(PASSAGE PROVIDED)
Segment Open

Actually this is old news badly interpreted. A knew a guy who was a coffee roaster. His high dollar machine was vented so that he would not breath fumes that could be harmful. There is no danger in the finished product. The actual roasting process is not where the good smell comes from. It comes from the beans that have already been roasted. Actual evidence shows coffee to reduce cancer and heart disease.
 
I will stop putting Methanol in my windshield wiper fluid reservoir, though.

That really unnessary toxin exposure.

Also Thermal printer Cash Register receipts are highly toxic.

BPA buddy.

New car "smell"? Highly Toxic.

New carpet smell? Highly toxic.

New paint smell? Highly toxic.

New laminate flooring? Highly toxic.

Most of my stuff is OLD so maybe I'm safe?

Including the Wife.

But I'm thinking now ... Old wife = Toxic, I think
smile.gif
 
California causes cancer, so I'm already gonna get it. Working on moving somewhere better but who knows when that will happen. In the mean time, I'll enjoy my morning coffee. Thank you.
 
Originally Posted By: ARCOgraphite

New car "smell"? Highly Toxic.

New carpet smell? Highly toxic.

New paint smell? Highly toxic.

New laminate flooring? Highly toxic.

Most of my stuff is OLD so maybe I'm safe?

Including the Wife.

But I'm thinking now ... Old wife = Toxic, I think
smile.gif



I like your logic
thumbsup2.gif
 
If you continue to drink coffee , chances are you will eventually die .

If Jesus does not come back first . Happy Easter to one and all ! :)
 
Originally Posted By: dogememe
California causes cancer, so I'm already gonna get it. Working on moving somewhere better but who knows when that will happen. In the mean time, I'll enjoy my morning coffee. Thank you.


I've read that many Californians are bailing out. I've also read that parts of California want to succeed.
Have we ever been more DIVIDED?

Coffee, like alcohol, is fine in moderation....IMO...I used to drink more but now I limit myself to 2 cups a day.
 
In the medical field there is strong pressure to publish research. All a scientist has to do is create a study and find minute differences that meet the 95% statistical confidence level, and he is good to go to press with it. Some of these differences dont have to be meaningful in the real world, but they get published.
 
We start dying the day we are born. Something is gonna get us all. If its coffee, so be it.
 
This is the rub...
Quote:
The Council for Education and Research on Toxics, a nonprofit group, sued Starbucks and about 90 other companies, including grocery stores and retail shops, under a state law that requires warnings on a wide range of chemicals that can cause cancer. One of those chemicals is acrylamide, a carcinogen present in coffee.

Segment Closed

(DATASET ENTRIES)
Segment Open

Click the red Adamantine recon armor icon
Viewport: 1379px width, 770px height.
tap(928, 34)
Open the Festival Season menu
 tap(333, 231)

Segment Closed
Segment Open

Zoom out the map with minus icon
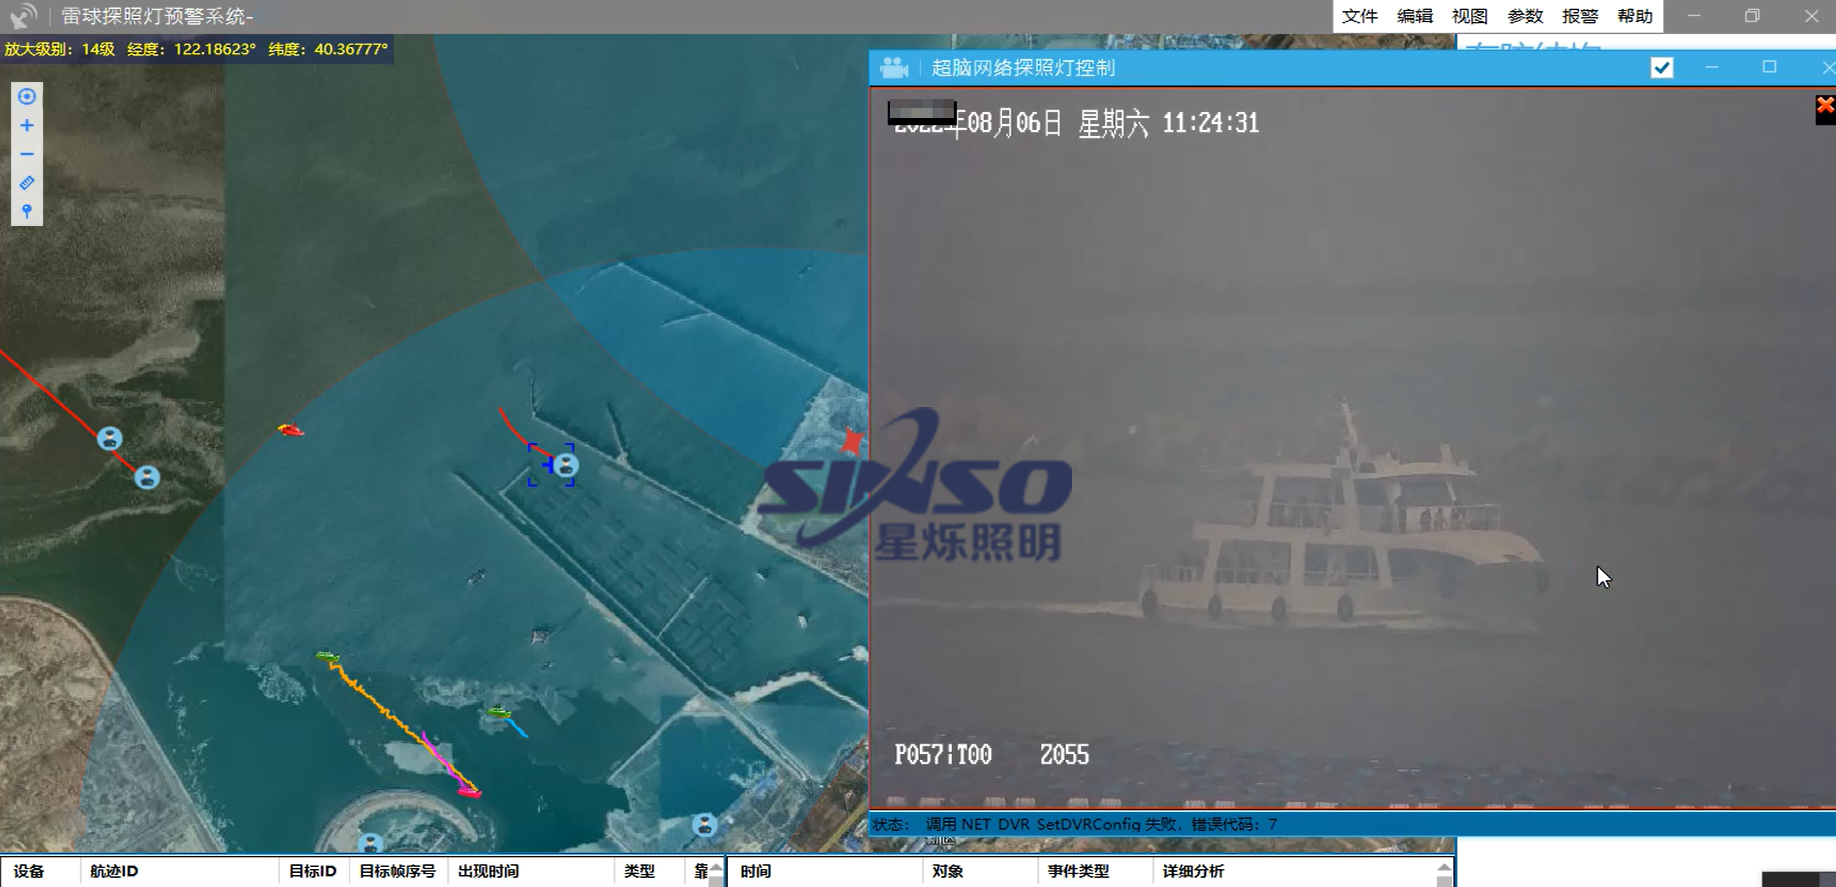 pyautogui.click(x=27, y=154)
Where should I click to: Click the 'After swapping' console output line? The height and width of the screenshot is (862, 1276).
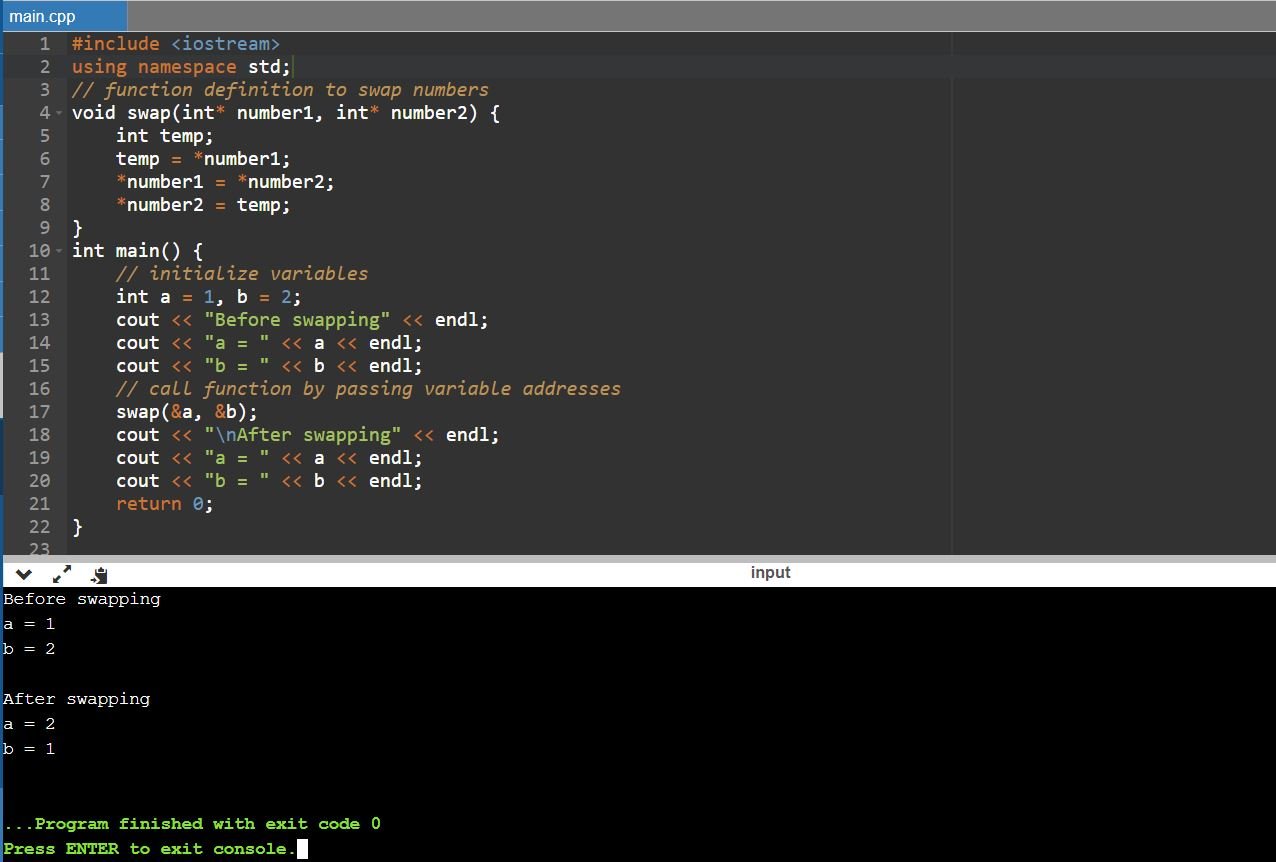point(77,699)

Segment Closed

(PROBLEM SET)
**A)** Could you quote the stretch of the coffee forum thread from "Originally Posted By: dogememe" through "is the rub..."?
**B)** Answer these questions from the coffee forum thread:
(i) What substance is named in connection with thermal printer receipts?
(ii) How many cups of coffee a day does one poster now limit themselves to?
(iii) Which carcinogen present in coffee is named in the quoted lawsuit passage?

(RESPONSES)
**A)**
Originally Posted By: dogememe
California causes cancer, so I'm already gonna get it. Working on moving somewhere better but who knows when that will happen. In the mean time, I'll enjoy my morning coffee. Thank you.


I've read that many Californians are bailing out. I've also read that parts of California want to succeed.
Have we ever been more DIVIDED?

Coffee, like alcohol, is fine in moderation....IMO...I used to drink more but now I limit myself to 2 cups a day.
 
In the medical field there is strong pressure to publish research. All a scientist has to do is create a study and find minute differences that meet the 95% statistical confidence level, and he is good to go to press with it. Some of these differences dont have to be meaningful in the real world, but they get published.
 
We start dying the day we are born. Something is gonna get us all. If its coffee, so be it.
 
This is the rub...

**B)**
(i) BPA
(ii) 2 cups
(iii) Acrylamide